Stated problem: Extract every line of the rows below that contains the word "orange".

# # # # #

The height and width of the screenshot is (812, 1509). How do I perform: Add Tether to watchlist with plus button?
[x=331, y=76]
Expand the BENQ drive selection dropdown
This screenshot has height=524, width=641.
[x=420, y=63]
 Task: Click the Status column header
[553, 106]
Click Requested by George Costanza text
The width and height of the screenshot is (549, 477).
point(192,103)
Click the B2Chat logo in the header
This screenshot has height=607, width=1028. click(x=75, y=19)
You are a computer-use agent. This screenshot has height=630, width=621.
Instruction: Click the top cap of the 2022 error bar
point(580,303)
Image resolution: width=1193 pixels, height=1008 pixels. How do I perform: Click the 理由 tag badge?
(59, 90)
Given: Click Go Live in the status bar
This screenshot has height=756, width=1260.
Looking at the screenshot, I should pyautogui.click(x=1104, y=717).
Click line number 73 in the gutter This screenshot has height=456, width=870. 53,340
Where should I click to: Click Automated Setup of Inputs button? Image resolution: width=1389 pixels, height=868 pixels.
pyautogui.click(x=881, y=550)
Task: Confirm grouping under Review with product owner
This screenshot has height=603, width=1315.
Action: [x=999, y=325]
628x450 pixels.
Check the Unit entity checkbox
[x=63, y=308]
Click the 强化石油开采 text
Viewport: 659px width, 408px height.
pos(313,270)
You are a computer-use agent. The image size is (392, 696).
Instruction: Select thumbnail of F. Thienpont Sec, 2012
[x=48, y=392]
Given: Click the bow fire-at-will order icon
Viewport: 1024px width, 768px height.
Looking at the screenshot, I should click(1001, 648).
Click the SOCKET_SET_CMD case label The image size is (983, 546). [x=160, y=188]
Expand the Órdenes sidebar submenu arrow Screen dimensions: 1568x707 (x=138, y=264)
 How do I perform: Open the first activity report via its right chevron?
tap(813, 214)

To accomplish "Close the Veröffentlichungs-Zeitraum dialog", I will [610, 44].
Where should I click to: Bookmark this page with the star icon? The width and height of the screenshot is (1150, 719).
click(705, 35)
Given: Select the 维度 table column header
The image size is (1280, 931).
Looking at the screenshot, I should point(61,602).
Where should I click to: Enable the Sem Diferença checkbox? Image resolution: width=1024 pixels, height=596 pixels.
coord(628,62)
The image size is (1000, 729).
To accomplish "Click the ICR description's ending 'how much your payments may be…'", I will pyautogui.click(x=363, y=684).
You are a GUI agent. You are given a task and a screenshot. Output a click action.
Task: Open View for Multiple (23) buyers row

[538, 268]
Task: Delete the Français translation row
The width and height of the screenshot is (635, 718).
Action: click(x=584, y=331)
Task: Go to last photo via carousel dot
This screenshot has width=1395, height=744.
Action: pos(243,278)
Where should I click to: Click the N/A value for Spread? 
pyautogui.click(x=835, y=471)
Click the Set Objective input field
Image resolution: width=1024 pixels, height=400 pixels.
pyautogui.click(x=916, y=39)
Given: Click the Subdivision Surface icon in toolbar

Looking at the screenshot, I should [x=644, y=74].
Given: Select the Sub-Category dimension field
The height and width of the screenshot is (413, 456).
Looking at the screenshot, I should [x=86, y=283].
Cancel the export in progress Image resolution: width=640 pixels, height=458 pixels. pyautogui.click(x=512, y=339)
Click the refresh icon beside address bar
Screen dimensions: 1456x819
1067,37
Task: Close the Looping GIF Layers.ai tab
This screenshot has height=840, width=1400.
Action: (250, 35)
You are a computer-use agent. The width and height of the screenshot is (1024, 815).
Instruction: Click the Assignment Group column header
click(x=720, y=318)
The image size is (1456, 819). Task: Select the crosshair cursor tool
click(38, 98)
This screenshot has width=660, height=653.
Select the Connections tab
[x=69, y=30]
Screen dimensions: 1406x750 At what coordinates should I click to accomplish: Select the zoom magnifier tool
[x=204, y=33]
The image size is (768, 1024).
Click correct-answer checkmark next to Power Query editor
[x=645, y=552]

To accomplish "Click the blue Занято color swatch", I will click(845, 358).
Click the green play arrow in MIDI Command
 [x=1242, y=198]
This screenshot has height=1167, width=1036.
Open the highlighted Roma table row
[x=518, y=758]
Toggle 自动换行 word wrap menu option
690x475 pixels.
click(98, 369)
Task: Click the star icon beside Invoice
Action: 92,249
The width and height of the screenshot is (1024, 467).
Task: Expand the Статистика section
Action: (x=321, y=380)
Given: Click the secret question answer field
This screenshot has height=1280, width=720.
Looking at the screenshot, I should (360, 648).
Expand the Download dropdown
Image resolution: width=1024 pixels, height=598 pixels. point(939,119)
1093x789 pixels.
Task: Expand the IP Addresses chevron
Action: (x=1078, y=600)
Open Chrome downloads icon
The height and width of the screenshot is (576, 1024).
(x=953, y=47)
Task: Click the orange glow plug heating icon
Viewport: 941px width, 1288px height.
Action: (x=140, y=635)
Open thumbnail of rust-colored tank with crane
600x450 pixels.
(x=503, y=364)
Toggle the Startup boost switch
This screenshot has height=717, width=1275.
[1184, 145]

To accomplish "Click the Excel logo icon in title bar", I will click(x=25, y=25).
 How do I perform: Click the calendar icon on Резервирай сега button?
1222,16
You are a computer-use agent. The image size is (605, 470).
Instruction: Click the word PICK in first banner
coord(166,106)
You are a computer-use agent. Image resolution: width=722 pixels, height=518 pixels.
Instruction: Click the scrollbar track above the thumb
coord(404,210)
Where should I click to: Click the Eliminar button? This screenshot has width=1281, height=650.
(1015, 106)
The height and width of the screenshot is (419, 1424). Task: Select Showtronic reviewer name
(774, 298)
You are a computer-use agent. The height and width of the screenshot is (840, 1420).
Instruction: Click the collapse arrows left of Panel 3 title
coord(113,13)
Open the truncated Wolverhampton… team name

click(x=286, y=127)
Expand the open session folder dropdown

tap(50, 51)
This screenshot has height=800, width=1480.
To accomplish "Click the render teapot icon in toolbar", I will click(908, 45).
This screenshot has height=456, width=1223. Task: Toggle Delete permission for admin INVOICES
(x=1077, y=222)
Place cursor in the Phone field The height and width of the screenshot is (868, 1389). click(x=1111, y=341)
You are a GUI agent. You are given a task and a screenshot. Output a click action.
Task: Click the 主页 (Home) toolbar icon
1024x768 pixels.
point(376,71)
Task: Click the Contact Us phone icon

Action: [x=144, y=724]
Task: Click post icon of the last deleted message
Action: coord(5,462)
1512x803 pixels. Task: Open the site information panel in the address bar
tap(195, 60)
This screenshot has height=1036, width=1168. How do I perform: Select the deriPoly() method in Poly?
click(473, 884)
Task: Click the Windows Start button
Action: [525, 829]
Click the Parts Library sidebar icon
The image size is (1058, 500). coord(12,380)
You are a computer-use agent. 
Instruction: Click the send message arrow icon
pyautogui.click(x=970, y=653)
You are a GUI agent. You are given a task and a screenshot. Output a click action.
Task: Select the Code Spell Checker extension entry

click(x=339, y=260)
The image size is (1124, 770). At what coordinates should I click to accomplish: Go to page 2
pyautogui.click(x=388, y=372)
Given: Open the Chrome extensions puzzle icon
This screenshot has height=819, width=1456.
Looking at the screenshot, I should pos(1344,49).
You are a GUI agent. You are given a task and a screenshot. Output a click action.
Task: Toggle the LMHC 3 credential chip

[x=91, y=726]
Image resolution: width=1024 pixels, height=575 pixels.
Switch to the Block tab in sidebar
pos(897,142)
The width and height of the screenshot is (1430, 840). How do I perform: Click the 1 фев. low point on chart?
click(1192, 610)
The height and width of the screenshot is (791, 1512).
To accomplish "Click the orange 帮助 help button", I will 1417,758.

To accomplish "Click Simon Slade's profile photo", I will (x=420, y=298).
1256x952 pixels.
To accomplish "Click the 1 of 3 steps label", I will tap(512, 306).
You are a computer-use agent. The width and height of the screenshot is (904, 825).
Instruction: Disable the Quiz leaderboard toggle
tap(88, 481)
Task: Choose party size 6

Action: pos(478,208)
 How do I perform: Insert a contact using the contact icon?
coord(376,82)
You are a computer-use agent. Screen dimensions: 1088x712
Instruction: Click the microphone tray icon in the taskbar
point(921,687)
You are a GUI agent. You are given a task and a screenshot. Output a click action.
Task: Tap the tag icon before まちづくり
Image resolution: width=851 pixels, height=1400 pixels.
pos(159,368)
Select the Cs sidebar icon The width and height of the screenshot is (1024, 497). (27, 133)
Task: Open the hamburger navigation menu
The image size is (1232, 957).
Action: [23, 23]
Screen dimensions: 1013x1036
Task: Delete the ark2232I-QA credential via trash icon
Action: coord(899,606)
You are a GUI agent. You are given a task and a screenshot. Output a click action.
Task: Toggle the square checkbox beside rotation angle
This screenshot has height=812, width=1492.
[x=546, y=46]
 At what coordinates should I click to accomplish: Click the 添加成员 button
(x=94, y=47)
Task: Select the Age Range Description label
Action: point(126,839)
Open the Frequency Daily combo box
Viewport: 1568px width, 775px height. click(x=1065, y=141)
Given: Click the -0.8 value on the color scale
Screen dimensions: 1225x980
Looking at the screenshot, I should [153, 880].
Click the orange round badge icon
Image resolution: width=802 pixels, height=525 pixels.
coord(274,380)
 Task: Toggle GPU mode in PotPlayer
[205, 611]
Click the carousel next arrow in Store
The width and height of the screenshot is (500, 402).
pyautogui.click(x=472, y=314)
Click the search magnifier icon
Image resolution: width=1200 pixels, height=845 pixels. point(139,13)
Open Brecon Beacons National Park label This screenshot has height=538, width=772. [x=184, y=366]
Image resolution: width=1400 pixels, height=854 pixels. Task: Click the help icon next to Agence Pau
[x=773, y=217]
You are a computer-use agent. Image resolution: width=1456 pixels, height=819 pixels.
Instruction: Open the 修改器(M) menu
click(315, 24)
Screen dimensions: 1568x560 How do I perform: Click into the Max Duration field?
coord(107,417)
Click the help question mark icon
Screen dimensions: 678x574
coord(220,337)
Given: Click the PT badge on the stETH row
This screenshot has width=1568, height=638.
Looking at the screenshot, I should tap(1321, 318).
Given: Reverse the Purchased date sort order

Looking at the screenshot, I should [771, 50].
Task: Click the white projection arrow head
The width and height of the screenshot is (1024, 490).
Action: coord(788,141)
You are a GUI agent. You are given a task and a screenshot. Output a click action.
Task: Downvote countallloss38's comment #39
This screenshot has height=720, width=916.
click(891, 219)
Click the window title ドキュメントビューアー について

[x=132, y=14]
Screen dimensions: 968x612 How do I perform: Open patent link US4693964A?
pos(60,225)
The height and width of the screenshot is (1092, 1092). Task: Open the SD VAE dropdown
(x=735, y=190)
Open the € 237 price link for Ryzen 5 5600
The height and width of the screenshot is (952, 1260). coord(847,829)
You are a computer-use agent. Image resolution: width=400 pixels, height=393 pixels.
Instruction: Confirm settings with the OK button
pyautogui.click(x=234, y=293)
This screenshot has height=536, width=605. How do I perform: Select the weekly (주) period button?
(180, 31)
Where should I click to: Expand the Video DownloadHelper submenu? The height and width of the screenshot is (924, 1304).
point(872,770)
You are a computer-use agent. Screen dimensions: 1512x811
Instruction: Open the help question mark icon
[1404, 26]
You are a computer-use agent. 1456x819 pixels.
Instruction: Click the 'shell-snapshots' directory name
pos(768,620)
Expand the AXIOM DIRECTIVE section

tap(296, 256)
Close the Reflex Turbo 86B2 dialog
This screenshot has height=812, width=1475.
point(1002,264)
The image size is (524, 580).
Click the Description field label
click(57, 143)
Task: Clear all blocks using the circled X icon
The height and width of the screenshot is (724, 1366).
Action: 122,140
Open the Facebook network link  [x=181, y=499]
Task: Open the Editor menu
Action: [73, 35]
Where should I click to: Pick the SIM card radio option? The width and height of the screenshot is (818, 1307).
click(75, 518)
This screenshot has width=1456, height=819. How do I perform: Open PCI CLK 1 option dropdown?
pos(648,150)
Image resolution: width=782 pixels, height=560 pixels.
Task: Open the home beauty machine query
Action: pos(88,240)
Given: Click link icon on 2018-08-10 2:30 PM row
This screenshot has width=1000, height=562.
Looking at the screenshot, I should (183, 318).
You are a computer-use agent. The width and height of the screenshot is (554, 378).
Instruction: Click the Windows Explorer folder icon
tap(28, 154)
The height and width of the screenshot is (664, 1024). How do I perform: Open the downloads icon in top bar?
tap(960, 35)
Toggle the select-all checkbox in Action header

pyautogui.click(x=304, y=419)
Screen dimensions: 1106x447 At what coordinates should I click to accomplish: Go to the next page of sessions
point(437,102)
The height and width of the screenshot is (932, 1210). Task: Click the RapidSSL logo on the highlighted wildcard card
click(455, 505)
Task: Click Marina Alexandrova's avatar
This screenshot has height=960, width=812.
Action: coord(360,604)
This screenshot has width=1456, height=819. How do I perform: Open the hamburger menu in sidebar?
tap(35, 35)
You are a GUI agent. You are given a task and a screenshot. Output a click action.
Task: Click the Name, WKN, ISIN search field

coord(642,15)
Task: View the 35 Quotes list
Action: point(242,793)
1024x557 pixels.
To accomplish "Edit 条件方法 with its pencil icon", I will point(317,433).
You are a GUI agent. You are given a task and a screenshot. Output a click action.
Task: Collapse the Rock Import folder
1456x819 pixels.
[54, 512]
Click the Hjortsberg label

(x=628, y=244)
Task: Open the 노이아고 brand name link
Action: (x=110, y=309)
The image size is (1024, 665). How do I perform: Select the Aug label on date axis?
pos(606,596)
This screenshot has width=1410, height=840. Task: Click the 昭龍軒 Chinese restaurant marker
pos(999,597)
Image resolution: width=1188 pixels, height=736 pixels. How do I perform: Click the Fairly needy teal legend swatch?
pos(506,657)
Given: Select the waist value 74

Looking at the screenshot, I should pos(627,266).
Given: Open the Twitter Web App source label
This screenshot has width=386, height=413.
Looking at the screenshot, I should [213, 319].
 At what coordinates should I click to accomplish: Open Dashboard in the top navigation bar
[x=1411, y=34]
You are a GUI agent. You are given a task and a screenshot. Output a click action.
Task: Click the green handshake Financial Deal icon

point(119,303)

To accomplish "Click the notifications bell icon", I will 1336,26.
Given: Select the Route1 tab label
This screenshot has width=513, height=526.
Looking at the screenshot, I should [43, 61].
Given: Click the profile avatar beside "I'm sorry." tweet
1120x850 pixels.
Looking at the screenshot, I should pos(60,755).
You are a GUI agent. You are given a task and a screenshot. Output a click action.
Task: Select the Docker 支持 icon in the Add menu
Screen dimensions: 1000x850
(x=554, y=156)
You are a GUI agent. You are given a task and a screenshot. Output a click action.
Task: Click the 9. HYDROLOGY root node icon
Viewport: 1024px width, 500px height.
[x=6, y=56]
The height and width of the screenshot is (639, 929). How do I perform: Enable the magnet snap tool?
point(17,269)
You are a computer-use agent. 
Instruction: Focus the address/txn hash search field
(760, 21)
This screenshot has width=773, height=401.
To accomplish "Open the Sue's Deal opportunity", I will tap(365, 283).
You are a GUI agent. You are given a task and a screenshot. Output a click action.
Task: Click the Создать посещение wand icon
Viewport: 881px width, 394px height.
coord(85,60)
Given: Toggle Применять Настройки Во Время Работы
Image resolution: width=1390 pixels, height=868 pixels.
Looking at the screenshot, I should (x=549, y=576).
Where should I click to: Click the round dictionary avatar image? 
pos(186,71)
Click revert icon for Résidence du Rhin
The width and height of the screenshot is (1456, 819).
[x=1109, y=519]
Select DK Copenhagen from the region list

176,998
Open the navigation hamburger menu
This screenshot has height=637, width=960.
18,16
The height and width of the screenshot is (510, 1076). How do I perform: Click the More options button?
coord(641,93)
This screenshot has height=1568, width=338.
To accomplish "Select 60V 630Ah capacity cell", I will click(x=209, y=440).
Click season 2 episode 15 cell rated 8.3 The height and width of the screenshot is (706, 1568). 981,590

# # # # #

Solved exercise:
Task: Click the orange glow plug heating icon
To accomplish "Click the orange 帮助 help button", I will 1417,758.
Click the orange round badge icon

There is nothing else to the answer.